Lecture 9: Finishing Ek-Indep. Set hardness; AKC hardness

Any questions about Lecture 9 can go here.


I wanted to include a niggling detail about the hardness for Independent Set. Recall that in our reduction, our hyperedges involved $k/2$ distinct sets from $\{0,1\}^L_v$ and $k/2$ distinct sets from $\{0,1\}^L_{v'}$, whenever $(u,v)$ and $(u,v')$ were both in $E$.

It is important (why?) to allow the case $v' = v$. However this requires us to take a little care. First of all, in this case, we need to take the hyperedges to be of the form $\{A_1^v, ..., A_k^v\}$ where all $k$ sets are all distinct. This will still be a hyperedge iff $\pi_{v \to u}(\cap_{i=1}^{k/2} A_i)$ is disjoint from $\pi_{v \to u}(\cap_{i=k/2+1}^{k} A_i)$.

Suppose that $v$ is a "good" vertex. We know that $\mathcal{F}_v$ is too big to be $k/2$-wise $t$-intersecting, so it contains some "good" sets $A_1^{v}, ..., A_{k/2}^v$ with intersection size less than $t$. We took Sugg($v$) to be this intersection. As we saw in class, if $v$ has a neighbor $u$, and $v'$ is another good neighbor of $u$, then Sugg($v$) and Sugg($v'$) are "consistent" label sets (i.e., when projected to $u$, they agree on at least one key).
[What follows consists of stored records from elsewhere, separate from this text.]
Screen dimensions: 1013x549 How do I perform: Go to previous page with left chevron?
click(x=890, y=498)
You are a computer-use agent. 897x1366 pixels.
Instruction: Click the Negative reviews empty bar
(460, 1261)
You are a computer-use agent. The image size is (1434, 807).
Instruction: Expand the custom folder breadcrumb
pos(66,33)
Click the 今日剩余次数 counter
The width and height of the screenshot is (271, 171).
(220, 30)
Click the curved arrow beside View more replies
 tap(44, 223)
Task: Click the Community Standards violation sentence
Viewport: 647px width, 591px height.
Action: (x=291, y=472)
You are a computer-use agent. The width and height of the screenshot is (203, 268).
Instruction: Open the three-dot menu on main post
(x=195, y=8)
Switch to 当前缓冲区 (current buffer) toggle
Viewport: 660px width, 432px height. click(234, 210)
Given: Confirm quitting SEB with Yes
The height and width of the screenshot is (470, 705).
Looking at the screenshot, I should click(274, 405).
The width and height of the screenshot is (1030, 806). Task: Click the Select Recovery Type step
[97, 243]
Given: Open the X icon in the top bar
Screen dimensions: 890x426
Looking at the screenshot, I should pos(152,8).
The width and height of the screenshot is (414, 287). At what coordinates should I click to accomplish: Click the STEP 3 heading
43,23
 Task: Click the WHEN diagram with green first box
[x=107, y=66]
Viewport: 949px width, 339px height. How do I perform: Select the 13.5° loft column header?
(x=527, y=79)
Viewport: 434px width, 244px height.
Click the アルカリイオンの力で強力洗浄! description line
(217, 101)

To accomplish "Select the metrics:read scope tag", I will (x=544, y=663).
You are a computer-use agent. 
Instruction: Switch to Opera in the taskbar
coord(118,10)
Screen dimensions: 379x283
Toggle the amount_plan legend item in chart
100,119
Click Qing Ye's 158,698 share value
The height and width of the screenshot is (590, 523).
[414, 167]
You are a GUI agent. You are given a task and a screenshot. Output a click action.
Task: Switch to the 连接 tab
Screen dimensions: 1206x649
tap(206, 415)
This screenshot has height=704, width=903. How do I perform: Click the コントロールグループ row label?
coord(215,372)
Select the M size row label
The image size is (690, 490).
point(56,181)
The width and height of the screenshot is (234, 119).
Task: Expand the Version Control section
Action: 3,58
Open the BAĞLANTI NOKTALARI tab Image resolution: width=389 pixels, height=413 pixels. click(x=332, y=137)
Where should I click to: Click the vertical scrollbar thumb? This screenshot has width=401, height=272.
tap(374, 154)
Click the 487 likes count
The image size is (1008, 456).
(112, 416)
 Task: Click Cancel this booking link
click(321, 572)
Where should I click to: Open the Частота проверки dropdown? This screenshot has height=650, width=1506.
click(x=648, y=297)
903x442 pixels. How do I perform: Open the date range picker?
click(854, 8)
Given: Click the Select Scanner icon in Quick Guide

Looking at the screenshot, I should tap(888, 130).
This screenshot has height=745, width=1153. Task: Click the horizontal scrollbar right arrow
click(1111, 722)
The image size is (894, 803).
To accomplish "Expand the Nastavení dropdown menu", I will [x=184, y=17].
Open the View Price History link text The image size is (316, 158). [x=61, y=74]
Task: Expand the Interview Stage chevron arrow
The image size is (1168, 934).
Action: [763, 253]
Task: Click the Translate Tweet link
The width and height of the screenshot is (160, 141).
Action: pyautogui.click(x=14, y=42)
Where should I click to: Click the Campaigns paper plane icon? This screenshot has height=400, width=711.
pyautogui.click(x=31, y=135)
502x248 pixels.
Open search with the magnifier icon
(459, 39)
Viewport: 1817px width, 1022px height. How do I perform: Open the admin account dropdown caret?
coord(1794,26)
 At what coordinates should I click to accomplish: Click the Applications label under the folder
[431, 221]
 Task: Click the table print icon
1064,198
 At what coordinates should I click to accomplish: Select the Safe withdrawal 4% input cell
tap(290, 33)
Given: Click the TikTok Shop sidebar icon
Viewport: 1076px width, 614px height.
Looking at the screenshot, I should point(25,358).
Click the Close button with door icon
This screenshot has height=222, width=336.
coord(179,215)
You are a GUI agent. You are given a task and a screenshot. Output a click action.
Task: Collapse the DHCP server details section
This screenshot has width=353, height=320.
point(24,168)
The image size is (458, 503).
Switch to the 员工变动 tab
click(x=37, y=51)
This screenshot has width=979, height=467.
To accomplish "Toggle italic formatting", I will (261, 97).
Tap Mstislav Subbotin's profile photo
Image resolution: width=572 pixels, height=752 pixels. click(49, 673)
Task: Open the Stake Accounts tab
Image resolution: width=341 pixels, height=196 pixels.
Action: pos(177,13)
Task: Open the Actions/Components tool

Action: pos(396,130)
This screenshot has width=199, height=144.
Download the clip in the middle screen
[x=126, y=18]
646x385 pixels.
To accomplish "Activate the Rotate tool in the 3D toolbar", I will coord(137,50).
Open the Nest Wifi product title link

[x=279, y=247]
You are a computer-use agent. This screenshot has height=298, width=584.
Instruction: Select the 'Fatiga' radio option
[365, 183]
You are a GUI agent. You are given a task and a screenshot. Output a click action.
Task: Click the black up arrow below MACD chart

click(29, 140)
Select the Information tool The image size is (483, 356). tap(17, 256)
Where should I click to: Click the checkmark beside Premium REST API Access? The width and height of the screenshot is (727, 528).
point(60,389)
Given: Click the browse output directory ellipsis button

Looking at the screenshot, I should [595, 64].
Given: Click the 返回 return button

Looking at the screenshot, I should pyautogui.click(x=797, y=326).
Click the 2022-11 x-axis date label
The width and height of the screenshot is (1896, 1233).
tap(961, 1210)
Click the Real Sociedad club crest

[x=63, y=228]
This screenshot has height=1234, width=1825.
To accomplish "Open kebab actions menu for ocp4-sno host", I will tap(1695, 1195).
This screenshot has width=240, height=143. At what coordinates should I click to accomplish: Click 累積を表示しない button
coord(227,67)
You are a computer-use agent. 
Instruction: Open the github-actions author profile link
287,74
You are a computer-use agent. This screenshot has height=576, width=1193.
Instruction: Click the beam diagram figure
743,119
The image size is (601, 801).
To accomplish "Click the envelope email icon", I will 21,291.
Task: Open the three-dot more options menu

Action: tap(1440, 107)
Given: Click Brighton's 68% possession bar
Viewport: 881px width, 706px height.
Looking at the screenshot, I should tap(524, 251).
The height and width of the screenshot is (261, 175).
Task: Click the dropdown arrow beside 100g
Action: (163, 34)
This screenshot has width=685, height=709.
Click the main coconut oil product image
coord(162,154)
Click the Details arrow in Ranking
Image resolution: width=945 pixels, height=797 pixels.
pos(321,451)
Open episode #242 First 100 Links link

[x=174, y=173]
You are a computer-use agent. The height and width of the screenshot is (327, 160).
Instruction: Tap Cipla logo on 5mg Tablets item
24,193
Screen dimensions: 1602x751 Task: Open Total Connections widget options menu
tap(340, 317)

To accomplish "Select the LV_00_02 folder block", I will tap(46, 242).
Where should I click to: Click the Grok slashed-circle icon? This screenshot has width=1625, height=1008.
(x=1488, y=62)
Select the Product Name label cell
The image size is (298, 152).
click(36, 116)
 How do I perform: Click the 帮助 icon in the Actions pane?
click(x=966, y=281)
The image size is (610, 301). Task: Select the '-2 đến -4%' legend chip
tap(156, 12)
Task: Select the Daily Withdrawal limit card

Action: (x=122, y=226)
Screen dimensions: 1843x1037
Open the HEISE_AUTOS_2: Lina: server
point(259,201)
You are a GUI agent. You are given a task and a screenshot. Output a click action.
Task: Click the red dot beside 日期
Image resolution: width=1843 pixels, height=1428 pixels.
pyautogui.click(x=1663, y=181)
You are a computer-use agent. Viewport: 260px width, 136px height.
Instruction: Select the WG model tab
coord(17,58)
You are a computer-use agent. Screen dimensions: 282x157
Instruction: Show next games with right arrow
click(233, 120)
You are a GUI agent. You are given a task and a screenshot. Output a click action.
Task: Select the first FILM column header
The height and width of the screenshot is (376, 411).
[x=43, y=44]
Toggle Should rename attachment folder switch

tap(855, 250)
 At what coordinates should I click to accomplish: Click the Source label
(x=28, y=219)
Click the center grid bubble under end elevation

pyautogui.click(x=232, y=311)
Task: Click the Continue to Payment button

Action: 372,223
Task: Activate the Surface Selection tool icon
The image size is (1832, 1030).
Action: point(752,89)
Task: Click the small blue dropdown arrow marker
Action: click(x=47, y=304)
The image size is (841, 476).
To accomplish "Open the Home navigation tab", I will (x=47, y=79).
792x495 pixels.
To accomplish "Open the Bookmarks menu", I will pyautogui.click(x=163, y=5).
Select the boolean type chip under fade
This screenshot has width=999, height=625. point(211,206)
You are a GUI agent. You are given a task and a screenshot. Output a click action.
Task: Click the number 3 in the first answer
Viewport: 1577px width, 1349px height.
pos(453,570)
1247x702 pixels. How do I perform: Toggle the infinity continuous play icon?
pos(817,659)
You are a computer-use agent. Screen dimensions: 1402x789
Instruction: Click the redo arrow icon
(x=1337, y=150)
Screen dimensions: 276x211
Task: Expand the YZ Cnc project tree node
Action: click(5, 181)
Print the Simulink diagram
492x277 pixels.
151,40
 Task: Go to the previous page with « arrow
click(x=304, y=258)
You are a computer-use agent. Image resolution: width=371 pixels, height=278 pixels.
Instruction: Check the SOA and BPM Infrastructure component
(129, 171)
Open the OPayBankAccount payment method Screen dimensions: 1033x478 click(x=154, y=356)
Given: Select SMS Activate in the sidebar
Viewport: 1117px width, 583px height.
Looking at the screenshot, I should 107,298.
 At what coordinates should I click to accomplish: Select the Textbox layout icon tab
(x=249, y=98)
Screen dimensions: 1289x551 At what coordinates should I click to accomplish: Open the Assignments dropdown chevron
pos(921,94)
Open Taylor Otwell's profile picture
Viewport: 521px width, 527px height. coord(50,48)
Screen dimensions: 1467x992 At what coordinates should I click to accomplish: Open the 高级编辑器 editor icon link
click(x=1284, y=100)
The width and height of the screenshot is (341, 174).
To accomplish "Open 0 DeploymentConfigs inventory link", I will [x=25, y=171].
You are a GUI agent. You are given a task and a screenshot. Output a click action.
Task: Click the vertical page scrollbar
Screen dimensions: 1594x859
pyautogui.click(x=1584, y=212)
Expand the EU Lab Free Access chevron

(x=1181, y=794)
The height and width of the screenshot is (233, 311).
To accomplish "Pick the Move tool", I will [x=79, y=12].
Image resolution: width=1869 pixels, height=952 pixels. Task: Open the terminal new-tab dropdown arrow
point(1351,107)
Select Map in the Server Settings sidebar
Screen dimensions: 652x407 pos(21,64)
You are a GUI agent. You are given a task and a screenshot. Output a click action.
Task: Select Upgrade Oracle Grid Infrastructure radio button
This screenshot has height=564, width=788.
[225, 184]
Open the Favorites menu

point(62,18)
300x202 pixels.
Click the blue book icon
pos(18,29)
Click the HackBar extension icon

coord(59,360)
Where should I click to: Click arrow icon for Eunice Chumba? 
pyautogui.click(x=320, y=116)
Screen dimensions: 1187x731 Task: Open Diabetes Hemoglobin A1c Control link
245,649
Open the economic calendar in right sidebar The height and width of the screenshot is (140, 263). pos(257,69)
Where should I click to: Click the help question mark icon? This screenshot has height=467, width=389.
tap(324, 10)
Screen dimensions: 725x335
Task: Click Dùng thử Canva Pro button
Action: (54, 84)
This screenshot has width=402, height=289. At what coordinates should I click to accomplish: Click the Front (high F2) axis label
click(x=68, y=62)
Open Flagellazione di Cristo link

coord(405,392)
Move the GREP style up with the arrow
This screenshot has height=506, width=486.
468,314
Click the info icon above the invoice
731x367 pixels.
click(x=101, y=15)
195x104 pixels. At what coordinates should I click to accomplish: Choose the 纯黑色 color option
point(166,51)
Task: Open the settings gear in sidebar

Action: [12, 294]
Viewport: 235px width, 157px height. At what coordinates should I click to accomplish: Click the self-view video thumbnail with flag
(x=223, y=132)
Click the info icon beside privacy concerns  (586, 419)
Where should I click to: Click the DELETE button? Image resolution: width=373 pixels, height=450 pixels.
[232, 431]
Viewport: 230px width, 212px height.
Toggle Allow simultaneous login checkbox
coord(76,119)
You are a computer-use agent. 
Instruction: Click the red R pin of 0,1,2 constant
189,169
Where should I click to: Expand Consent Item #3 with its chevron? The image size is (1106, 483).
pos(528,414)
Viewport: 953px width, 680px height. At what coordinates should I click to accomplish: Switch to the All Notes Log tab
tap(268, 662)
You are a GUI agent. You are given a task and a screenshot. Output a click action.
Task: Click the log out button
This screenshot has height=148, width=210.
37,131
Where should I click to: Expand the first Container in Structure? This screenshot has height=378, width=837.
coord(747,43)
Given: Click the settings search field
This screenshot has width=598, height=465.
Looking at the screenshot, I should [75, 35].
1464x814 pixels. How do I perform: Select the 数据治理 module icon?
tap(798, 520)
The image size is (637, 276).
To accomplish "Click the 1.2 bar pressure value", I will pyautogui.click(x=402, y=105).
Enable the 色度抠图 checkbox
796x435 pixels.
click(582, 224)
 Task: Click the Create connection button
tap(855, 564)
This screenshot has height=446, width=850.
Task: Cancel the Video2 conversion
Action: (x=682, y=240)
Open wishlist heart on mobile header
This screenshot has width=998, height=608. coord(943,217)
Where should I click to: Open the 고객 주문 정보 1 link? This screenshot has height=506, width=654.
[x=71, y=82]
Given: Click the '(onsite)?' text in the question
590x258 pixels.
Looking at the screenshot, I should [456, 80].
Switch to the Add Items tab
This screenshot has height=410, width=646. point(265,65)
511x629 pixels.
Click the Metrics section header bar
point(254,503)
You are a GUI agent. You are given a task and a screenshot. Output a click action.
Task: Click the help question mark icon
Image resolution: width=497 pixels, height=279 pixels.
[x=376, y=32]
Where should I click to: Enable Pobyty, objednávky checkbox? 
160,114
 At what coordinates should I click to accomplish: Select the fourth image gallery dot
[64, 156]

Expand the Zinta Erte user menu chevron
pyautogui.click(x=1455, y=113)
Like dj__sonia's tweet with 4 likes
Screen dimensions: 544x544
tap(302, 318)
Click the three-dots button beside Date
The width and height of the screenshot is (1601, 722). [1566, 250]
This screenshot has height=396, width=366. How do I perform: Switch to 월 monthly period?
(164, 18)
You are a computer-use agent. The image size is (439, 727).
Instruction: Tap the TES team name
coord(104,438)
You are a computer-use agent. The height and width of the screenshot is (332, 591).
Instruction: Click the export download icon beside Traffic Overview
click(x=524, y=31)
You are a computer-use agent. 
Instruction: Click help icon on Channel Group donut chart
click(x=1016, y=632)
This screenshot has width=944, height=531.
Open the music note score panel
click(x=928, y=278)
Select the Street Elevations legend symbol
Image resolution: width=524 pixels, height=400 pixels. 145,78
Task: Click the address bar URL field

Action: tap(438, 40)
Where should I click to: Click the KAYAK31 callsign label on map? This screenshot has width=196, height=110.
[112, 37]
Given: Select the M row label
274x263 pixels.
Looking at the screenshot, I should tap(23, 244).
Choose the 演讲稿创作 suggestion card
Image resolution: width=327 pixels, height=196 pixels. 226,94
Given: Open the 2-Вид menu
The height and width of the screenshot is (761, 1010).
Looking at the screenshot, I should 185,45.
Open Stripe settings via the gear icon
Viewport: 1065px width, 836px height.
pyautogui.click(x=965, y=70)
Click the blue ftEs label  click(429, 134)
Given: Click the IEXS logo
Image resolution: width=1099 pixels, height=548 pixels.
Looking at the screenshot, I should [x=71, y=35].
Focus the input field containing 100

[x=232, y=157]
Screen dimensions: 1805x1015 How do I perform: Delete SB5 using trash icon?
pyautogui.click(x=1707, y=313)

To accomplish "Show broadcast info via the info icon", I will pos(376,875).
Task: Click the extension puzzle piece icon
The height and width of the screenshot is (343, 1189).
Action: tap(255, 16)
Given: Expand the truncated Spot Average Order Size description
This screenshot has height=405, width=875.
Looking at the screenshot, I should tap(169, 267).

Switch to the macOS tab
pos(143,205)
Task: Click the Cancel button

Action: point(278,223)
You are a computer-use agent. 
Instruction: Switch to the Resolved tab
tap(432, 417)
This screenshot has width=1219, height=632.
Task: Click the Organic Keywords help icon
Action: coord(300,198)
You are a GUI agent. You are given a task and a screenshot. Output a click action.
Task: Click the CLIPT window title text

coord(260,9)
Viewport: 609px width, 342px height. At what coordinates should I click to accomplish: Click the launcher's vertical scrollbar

In particular, Sugg($v$) and Sugg($v'$) must certainly be nonempty.

The tiny tricky part now is the following: This argument relies on $v' \neq v$! If $v' = v$ then you only have $k/2$ "good" sets in play, and you can't make any sort of argument based on size-$k$ hyperedges. In particular, if $v$ has no other "good" distance-2 neighbors, Sugg($v$) may well be empty!


But: it's not like it's a problem. In this case, just put an arbitrary element into Sugg($v$). Then the soundness argument is fine; any neighbor $u$ of $v$ must have $v$ as its buddy, and then of course the $(u,v)$ constraint will be satisfied with probability $1$!